1. Field of the Invention
This invention relates generally to semiconductor fabrication technology, and more particularly to a method for optimizing semiconductor processing.
2. Description of the Related Art
There is a constant drive within the semiconductor industry to increase the quality, reliability and throughput of integrated circuit devices, e.g., microprocessors, memory devices, and the like. This drive is fueled by consumer demands for higher quality computers and electronic devices that operate more reliably. These demands have resulted in a continual improvement in the manufacture of semiconductor devices, e.g. transistors, as well as in the manufacture of integrated circuit devices incorporating such transistors. Additionally, reducing the defects in the manufacture of the components of a typical transistor also lowers the overall cost per transistor as well as the cost of integrated circuit devices incorporating such transistors.
The technologies underlying semiconductor processing tools have attracted increased attention over the last several years, resulting in substantial refinements. However, despite the advances made in this area, many of the processing tools that are currently commercially available suffer certain deficiencies. In particular, such tools often lack advanced process data monitoring capabilities, such as the ability to provide historical parametric data in a user-friendly format, as well as event logging, real-time graphical display of both current processing parameters and the processing parameters of the entire run, and remote, i.e., local site and worldwide, monitoring. These deficiencies can engender non-optimal control of critical processing parameters, such as throughput accuracy, stability and repeatability, processing temperatures, mechanical tool parameters, and the like. This variability manifests itself as within-run disparities, run-to-run disparities and tool-to-tool disparities that can propagate into deviations in product quality and performance. An ideal monitoring and diagnostics system for such tools would provide a means of monitoring this variability, as well as providing means for optimizing control of critical parameters.

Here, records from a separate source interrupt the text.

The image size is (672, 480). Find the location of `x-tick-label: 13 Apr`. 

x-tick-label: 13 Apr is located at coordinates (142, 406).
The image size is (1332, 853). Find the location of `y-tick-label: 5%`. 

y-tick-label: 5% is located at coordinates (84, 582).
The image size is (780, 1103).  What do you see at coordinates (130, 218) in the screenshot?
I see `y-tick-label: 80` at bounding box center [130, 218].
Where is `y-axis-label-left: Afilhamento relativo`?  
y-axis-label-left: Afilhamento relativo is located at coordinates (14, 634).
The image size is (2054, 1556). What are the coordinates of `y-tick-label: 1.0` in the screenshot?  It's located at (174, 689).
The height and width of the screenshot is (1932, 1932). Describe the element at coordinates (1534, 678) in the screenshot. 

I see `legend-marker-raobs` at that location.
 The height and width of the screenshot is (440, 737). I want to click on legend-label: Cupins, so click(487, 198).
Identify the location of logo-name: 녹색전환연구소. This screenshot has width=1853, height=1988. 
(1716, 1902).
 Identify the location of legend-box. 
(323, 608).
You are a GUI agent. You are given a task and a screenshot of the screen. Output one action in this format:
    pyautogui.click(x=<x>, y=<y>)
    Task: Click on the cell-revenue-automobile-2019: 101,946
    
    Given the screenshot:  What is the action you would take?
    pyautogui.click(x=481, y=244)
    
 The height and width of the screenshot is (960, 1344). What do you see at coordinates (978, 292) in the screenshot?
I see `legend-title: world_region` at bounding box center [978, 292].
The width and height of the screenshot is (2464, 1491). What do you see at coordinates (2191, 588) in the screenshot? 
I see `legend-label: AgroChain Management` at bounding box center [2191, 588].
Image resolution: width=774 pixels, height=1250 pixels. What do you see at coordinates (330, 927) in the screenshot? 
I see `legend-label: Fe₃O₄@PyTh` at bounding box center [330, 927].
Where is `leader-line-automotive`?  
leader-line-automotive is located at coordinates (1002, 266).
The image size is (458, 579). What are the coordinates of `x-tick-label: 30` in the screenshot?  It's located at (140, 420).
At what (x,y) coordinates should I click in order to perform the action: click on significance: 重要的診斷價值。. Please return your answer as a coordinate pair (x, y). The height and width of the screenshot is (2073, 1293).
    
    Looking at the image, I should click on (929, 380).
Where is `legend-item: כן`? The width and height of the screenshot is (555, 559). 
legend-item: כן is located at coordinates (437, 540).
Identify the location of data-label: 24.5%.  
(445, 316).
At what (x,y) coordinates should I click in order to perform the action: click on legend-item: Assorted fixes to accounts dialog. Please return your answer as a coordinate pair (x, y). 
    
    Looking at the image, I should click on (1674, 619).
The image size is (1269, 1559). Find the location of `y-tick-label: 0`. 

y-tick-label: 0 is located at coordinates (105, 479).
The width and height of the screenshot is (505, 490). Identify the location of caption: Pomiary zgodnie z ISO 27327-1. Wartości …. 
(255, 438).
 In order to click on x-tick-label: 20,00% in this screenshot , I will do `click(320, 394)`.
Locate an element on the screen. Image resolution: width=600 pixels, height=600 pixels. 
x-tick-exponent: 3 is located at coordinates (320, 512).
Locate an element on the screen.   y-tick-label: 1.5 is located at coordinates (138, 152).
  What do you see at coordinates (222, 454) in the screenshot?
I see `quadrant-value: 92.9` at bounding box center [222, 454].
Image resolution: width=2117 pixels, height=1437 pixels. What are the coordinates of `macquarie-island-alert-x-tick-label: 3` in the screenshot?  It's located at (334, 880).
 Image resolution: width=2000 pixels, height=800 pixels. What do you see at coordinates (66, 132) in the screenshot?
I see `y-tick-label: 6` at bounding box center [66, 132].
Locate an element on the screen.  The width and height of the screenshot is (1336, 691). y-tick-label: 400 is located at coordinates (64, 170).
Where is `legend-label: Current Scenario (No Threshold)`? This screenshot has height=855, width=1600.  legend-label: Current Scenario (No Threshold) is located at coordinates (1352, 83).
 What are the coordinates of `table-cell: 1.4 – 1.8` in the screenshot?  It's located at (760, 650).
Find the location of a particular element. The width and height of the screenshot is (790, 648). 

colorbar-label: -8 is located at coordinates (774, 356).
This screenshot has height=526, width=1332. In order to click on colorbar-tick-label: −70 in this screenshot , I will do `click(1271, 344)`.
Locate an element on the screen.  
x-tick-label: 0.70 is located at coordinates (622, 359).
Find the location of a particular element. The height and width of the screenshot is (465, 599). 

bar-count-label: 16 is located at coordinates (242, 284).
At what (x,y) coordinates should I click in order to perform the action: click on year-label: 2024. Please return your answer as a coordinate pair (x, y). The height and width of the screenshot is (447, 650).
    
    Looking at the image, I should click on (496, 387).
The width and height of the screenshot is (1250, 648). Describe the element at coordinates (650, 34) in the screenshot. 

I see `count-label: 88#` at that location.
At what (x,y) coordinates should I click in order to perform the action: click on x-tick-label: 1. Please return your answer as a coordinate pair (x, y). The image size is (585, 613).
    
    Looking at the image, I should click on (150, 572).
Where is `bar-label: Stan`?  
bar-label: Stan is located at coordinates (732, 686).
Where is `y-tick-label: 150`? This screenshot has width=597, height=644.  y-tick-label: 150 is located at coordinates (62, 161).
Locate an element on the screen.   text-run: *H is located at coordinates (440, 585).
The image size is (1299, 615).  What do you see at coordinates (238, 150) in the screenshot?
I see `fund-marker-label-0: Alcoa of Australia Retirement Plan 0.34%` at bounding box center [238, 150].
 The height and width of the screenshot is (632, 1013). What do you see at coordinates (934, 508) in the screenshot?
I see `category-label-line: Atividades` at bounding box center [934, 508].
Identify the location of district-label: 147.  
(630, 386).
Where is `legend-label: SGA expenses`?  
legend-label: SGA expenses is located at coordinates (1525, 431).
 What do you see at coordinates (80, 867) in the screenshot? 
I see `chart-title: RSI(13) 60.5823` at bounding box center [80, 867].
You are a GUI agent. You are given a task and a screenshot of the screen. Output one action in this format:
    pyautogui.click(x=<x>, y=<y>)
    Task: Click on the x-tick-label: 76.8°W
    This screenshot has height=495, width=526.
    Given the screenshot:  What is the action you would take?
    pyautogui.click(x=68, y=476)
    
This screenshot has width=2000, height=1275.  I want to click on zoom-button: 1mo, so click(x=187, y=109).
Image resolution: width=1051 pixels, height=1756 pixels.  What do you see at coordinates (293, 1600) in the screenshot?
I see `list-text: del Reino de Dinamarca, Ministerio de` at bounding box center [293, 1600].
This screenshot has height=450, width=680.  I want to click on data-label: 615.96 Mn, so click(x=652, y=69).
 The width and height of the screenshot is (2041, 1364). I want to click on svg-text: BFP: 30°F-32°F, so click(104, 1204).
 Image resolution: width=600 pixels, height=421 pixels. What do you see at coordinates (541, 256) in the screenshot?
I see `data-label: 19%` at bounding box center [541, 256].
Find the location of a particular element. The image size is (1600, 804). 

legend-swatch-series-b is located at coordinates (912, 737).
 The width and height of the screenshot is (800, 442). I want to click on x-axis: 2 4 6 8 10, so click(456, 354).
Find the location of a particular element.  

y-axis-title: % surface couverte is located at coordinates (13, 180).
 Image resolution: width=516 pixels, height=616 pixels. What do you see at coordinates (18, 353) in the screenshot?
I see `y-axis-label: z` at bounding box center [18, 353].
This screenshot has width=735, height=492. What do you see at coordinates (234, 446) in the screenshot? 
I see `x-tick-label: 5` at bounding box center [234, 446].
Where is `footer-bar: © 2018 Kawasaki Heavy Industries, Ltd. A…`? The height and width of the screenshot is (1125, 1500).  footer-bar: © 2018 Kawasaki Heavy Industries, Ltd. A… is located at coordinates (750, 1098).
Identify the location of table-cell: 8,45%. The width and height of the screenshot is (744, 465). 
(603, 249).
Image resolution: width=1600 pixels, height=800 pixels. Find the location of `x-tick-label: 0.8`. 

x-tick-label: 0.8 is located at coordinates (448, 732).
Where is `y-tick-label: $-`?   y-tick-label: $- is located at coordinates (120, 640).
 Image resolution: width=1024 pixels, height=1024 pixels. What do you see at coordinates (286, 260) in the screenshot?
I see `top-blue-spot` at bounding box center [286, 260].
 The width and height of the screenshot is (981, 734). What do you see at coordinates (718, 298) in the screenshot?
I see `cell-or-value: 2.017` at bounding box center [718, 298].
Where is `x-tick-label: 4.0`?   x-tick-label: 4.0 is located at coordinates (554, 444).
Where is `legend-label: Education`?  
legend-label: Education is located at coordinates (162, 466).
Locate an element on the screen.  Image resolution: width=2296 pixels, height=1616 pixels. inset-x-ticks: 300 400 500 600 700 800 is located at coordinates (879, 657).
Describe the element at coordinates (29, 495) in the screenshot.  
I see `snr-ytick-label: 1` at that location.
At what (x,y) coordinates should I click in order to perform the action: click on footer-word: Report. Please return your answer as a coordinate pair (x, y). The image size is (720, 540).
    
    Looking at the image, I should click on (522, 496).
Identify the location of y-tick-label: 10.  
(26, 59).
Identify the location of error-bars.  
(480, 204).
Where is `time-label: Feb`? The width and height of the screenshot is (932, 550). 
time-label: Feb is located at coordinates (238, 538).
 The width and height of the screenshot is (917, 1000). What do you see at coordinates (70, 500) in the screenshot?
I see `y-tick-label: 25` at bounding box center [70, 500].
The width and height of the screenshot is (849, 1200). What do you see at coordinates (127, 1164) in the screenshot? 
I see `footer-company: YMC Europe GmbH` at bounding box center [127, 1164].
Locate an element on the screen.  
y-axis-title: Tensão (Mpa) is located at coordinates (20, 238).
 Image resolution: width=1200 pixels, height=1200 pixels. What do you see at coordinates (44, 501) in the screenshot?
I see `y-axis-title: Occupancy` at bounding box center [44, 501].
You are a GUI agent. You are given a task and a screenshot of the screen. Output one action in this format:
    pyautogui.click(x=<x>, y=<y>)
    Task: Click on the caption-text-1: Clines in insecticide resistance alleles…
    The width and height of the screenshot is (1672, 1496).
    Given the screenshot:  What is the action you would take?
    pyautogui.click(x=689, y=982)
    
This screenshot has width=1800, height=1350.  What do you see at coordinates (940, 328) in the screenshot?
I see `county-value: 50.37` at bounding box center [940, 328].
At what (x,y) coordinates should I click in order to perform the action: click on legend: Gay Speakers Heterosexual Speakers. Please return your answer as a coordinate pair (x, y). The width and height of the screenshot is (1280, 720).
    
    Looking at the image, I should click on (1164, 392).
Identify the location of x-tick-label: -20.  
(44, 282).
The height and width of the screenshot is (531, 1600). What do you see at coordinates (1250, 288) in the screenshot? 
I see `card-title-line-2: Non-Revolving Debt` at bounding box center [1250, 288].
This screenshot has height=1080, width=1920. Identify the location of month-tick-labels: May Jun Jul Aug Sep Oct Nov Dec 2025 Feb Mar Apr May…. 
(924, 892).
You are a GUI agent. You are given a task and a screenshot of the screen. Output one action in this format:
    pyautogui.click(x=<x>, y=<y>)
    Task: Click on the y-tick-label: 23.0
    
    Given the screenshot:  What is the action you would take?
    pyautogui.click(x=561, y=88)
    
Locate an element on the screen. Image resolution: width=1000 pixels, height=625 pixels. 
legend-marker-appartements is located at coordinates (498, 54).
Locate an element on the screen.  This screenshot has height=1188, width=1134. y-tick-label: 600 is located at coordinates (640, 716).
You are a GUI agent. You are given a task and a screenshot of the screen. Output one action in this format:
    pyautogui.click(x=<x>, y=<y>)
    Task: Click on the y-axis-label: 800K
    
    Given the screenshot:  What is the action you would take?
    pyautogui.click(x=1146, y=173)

Among the parameters that would be useful to monitor and control are the temperatures and lamp power levels that silicon wafers are exposed to during rapid thermal processing (RTP) used to activate dopant implants, for example. An RTP chamber heats up during successive wafer processing so that the thermal environment experienced by early wafers will be different from the thermal environment experienced by later wafers. For example, if the RTP chamber is not preheated, the first wafers will be run in a colder RTP chamber than later wafers. This will cause differences in wafer processing within a lot of wafers, leading to decreased satisfactory wafer throughput, decreased reliability, decreased precision and decreased accuracy in the semiconductor manufacturing.
Sub-optimal preheating may also be problematic. For example, a manufacturer of rapid thermal annealing (RTA) tool provides a quartz tube temperature reading to the tool user to better understand the process conditions, and states that by preheating the tool (with a recipe similar to the production recipe) to a set tube temperature, the tube temperature traces from the 1.sup.st workpiece can be made to overlap the 2.sup.nd through 25.sup.th workpieces, and, thus the system is properly preheated. From experiments and data we have produced, this preheat was found to be insufficient and sub-optimal. The 1.sup.st workpiece was receiving more of an anneal (a higher temperature due to a higher amount of incident lamp radiation) than the rest of the lot (a "1.sup.st workpiece effect"). This again will cause differences in wafer processing within a lot of wafers, leading to decreased wafer reliability and decreased processing precision and accuracy.
The present invention is directed to overcoming or reducing the effects of one or more of the foregoing disadvantages.